It is known that use and abuse of stingrays is rife in our cities and gag orders allow even wider silent collection of data we give up willingly to tech companies because we can’t see what’s done with it.

3 comments

In the US, law enforcement is split among too many organizations to implement a Big Brother system competently. Every little police department has their own system, and private sector systems aren't integrated with government systems. Look at the mess in DC - their camera system was taken over by a botnet. Not even to use the camera data, just to mooch network resources.

There's an business opportunity here. There's an outsourced surveillance industry, but it's small.[1] One of the big players has only 9,000 cameras. Nobody has scaled this yet.

Amazon might. They've already convinced millions of people to put a microphone in every room, reporting to Amazon HQ. Now they're getting into cameras and door locks.

Google, probably not. Their Nest unit makes stuff that looks good, but doesn't work well.

[1] http://stealthmonitoring.com/

I recommend against purchasing surveillance services from a company that does not have HTTPS on their landing page.
"In the US, law enforcement is split among too many organizations to implement a Big Brother system competently."

NSA begs your pardon..

As bad the NSA's current data collection activities are, I don't think it compares to China's Big Brother.

I seriously doubt in China, for instance, that the EFF that highlighted much of the NSA's surveillance activities would even be allowed to exist.

> In the US, law enforcement is split among too many organizations to implement a Big Brother system competently. Every little police department has their own system, and private sector systems aren't integrated with government systems.

look up so-called 'fusion centers'

> The same thing is happening in the US.

Apologist nonsense. Have any of your neighbors been sent to reeducation camps?

Statements like this minimize the plight of these people.

Are authorities overstepping the bounds of the fourth amendment? Yes, and we should continue to fight them every step of the way.

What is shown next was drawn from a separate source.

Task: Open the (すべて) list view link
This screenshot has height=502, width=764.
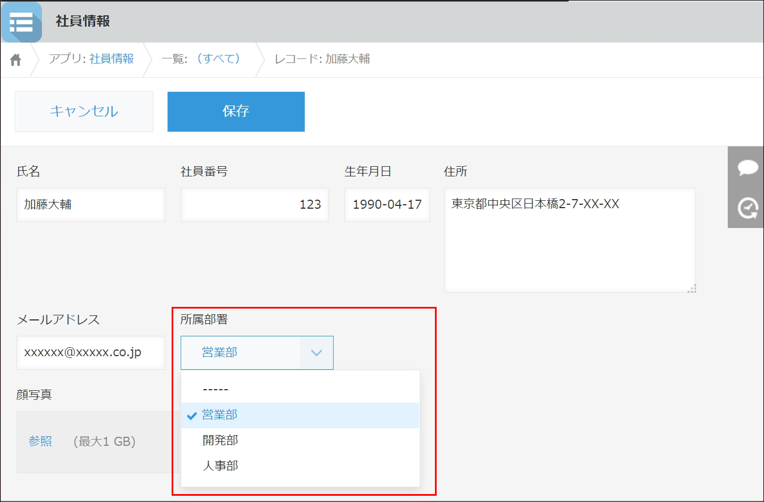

But we are still the country with the highest level of individual liberty in the whole world.

Wasn't New Zealand the country with the highest level of liberty?

Also, yeah, no reeducation camps, but cops getting away with murder all the time…

> Also, yeah, no reeducation camps, but cops getting away with murder all the time

You mean like how the Chinese State has executed 50,000 to 60,000 people since 2000? Have you read about how those crimes are applied to the people being executed? Typically there is an unsolved batch of crimes, they tag random people with them at will, then execute the supposed criminals by the hundreds to wipe away all the unsolved crimes. It wasn't more than a dozen years ago that China was still executing people as a public sport in stadiums, where you could go and watch the state executions.

The US still has capital punishment in some states of course, it executes about two dozen people per year by contrast.

The law enforcement systems in the US deserve a lot of criticism. Cops killing people in the US is a serious problem. The scale of it however simply does not compare to abuses that go on in China. For example, China still tortures thousands of homosexual people each year, attempting to force-change their sexuality with things like electroshock and drugs.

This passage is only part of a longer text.